*** Opening Supplied information ***

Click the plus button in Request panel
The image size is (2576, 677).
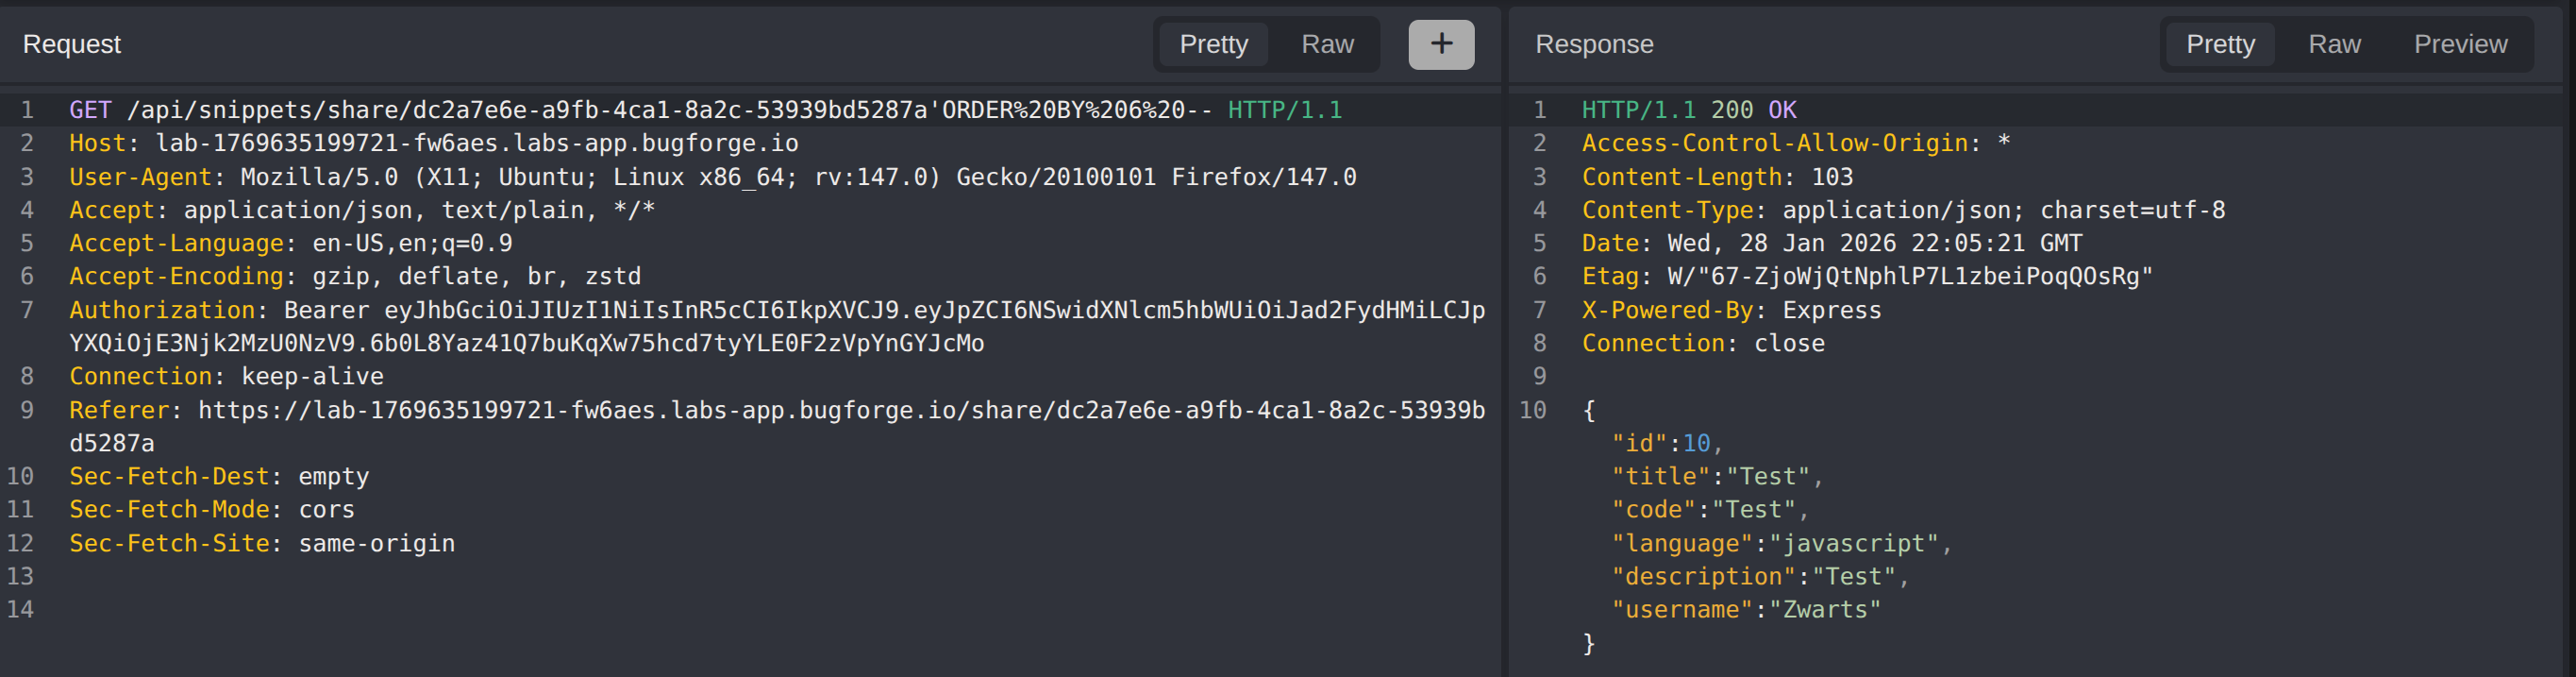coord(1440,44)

*** Closing Supplied information ***
*** Opening Supplied information ***

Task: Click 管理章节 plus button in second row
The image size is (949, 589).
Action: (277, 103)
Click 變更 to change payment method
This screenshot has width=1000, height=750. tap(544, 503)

*** Closing Supplied information ***

Assignment:
The answer must be a single number: the count of lines in the records above that contain the word "plus".

Task result:
2